FRIULI VENEZIA GIULIA - Il Friuli Venezia Giulia a caccia di Comuni veneti? Il giorno dopo il ritorno delle Province grazie all’approvazione da parte del Senato della riforma dello statuto regionale (si è trattato del quarto e definitivo passaggio parlamentare del disegno di legge costituzionale), in Friuli c’è già chi strizza l’occhio ai Comuni veneti confinanti. A partire da quelli veneziani di confine, come ad esempio Cinto Caomaggiore, che in passato avevano votato in maniera bulgara per cambiare regione. «Sono territori - dice ora il consigliere regionale del Friuli Venezia Giulia, Markus Maurmair, esponente di Fratelli d’Italia - che per geografia e relazioni quotidiane intrecciano una parte significativa della propria vita sociale ed economica con il sistema friulano».

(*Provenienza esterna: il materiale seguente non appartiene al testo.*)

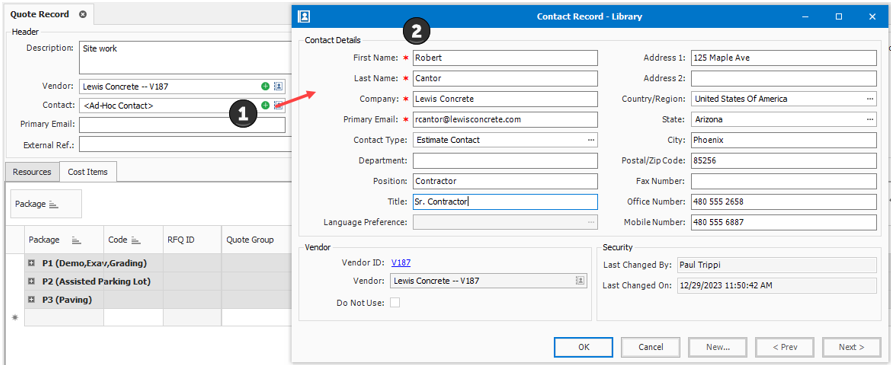Viewport: 891px width, 365px height.
Task: Click Contact Record window title icon
Action: point(304,16)
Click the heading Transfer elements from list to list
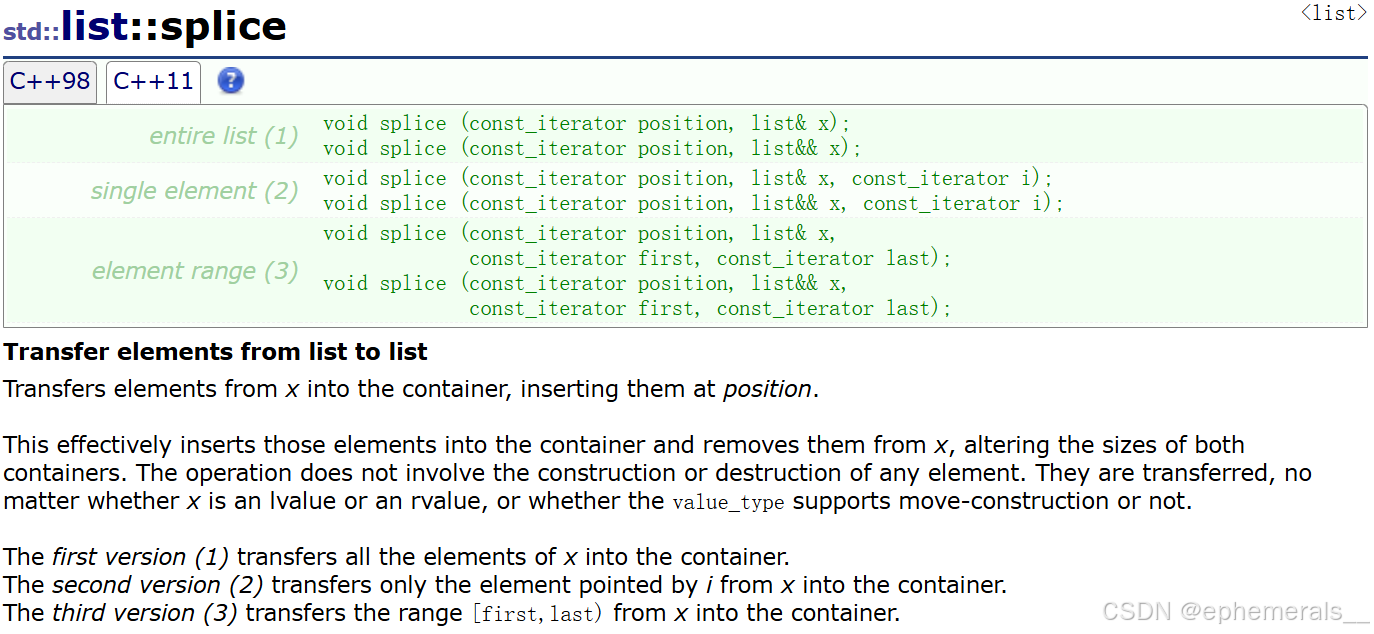1374x634 pixels. (x=215, y=352)
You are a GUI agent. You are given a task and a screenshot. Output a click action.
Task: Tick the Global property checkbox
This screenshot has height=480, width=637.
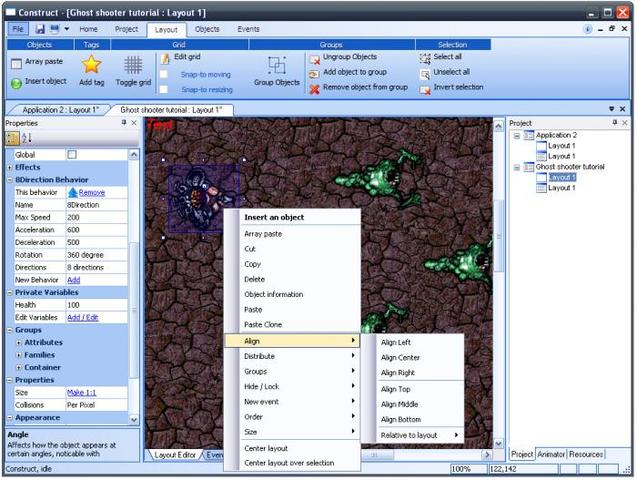[x=72, y=154]
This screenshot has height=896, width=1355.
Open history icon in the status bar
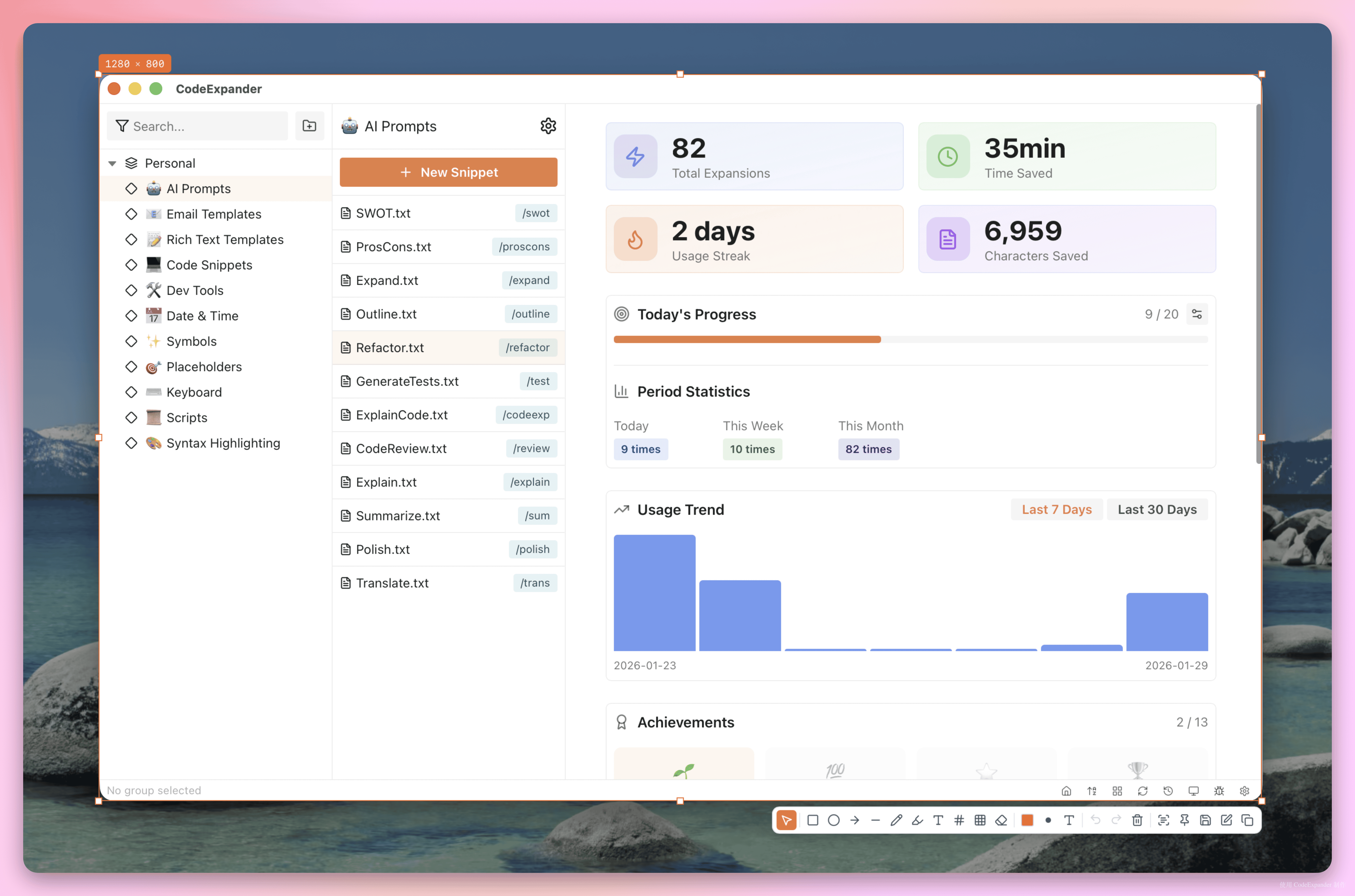click(1168, 791)
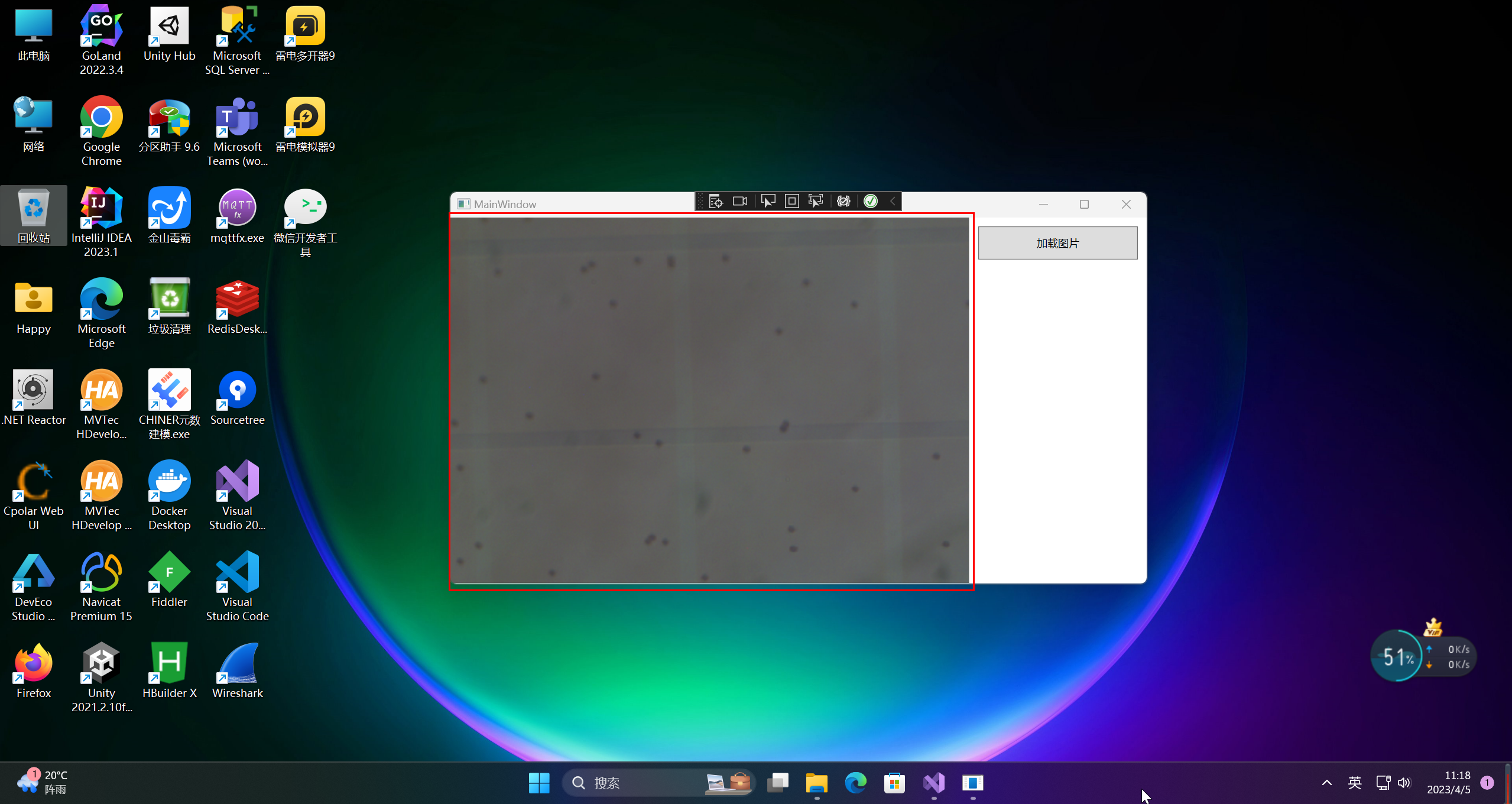Click the green checkmark status icon
The width and height of the screenshot is (1512, 804).
point(871,202)
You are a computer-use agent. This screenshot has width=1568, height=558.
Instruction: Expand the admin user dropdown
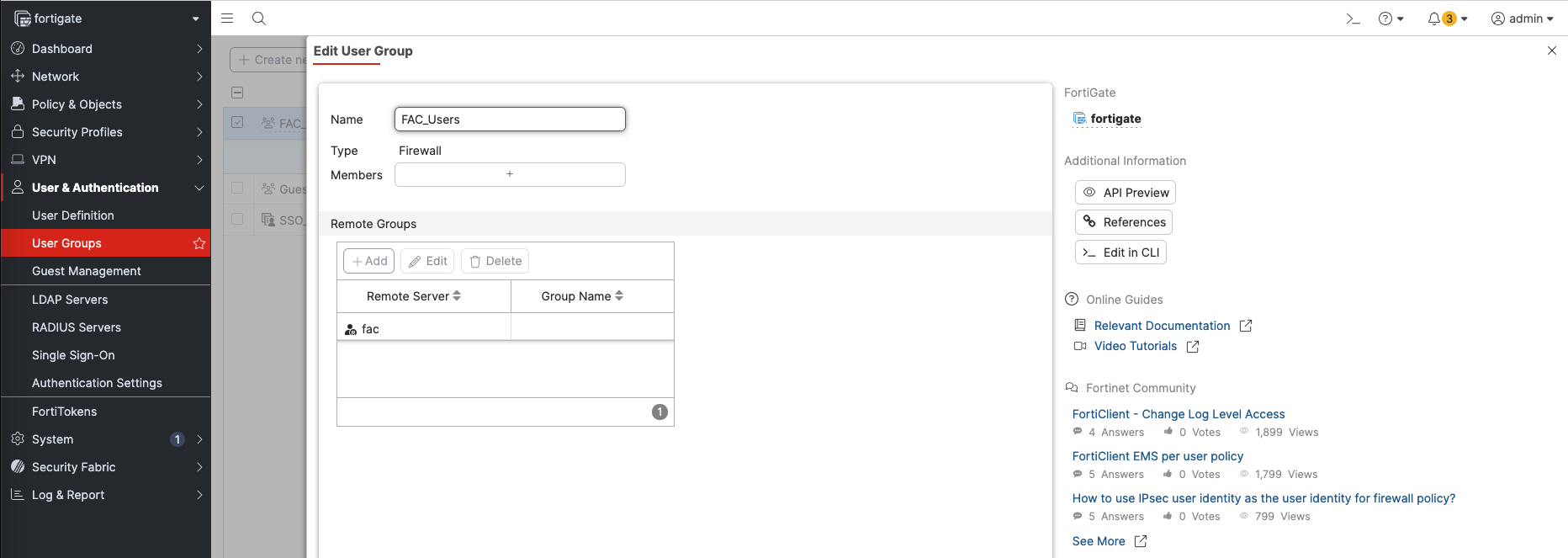(x=1523, y=19)
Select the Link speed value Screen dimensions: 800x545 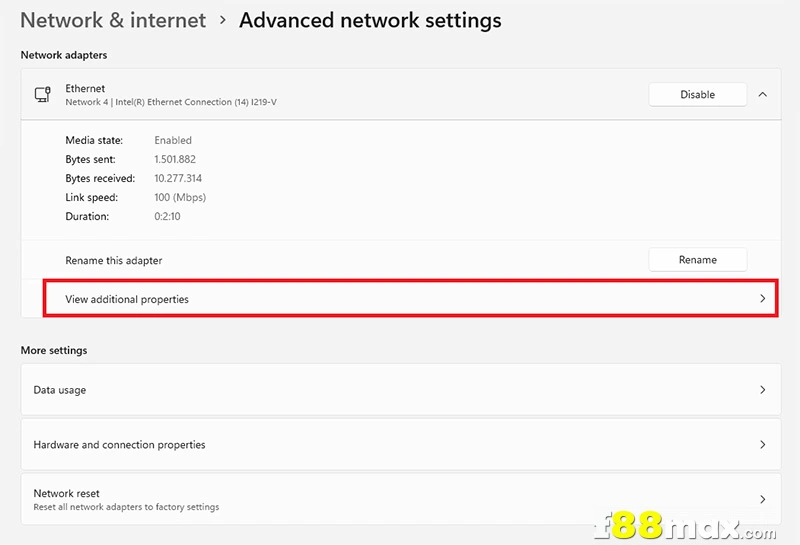[180, 197]
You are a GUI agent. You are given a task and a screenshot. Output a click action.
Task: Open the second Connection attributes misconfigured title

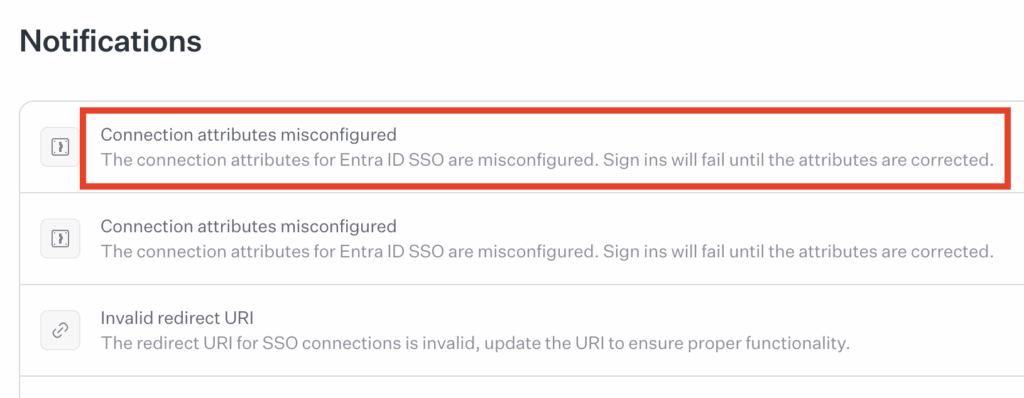[248, 227]
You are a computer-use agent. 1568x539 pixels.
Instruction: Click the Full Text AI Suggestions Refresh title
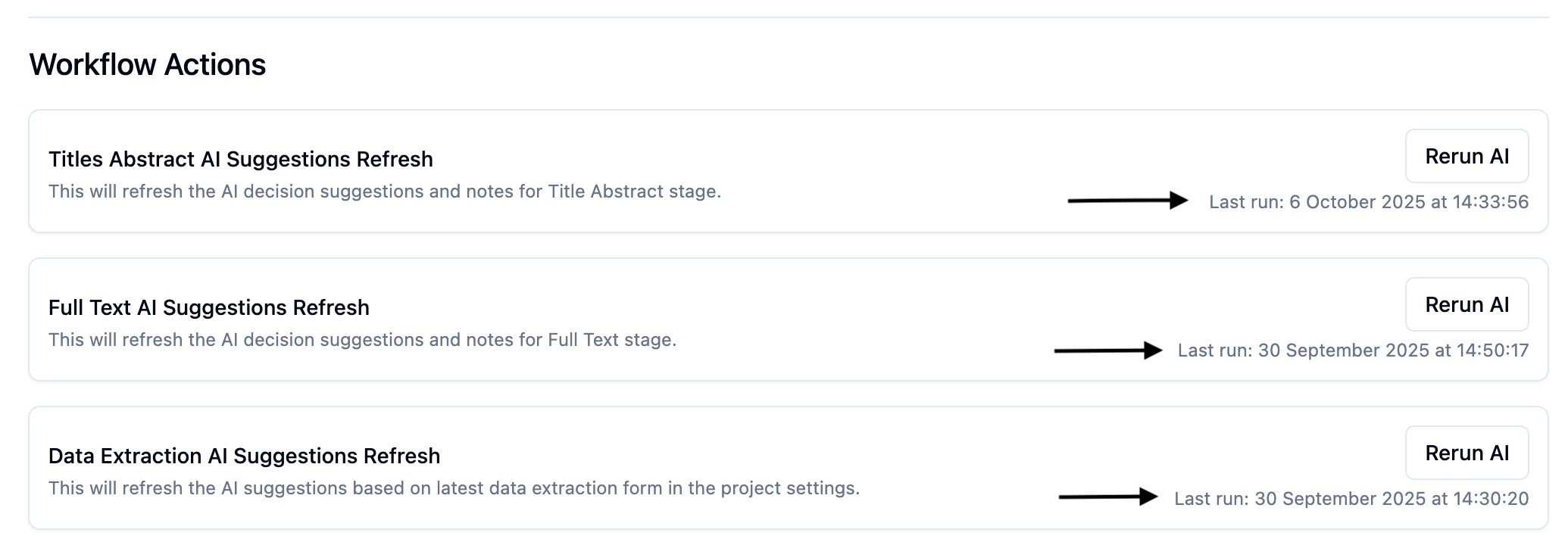coord(209,308)
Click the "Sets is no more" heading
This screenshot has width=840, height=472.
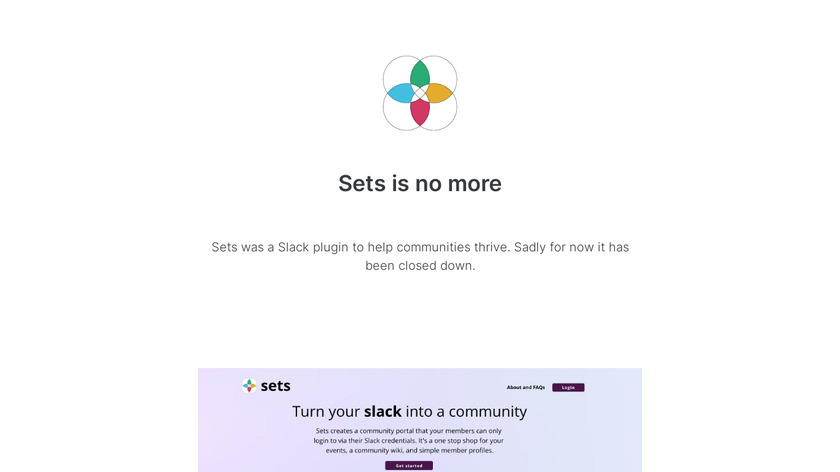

La discussione è dunque duplice. Da un lato c’è la richiesta di cambiare la legge Delrio del 2014, reintroducendo le Province quali organi elettivi di primo grado, con presidente e consiglieri eletti direttamente dai cittadini come avviene per i Comuni. Dall’altro lato, c’è il Friuli che apre la porta ai Comuni confinanti. Nel 2017 era stato Sappada a cambiare Regione. Negli altri Comuni ci hanno provato, ma il percorso non è mai stato portato a termine. Il caso più emblematico Cinto Caomaggiore, in provincia di Venezia, dove al referendum del 2006 il 91,5% dei votanti si è espresso a favore dell’aggregazione al Friuli Venezia Giulia, superando i quorum previsti dall’articolo 132 della Costituzione. Ma volontà “secessioniste” ci sono state anche a Teglio Veneto, Concordia Sagittaria, San Michele al Tagliamento. Per non dire di Cortina d’Ampezzo, dove periodicamente si torna a parlare di un passaggio dalla provincia di Belluno a Bolzano, in Alto Adige. Sono di pochi giorni fa i due progetti di legge di Meinhard Durnwalder, senatore della Südtiroler Volkspartei, per ampliare i confini del Trentino-Alto Adige inglobando diversi comuni della Lombardia e del Veneto, compresa Cortina. «Non siamo noi della Svp a spingere in questa direzione ma è la popolazione stessa a chiederlo», ha detto Durnwalder. Cui ha immediatamente replicato l’assessore veneto alla Montagna, Dario Bond: «Per me è un no secco, attenzione a giocare col fuoco». Che la tentazione di emigrare ci sia, è evidente. Lo ammette il direttore di Anci Veneto, Carlo Rapicavoli: «Gli amministratori locali sentono la differenza rispetto ai Comuni delle Regioni a statuto speciale: lì hanno più autonomia, più risorse, più servizi. Non a caso per colmare il divario è stato istituito il Fondo per i Comuni di confine». Che serve, certo, ma non colma il gap.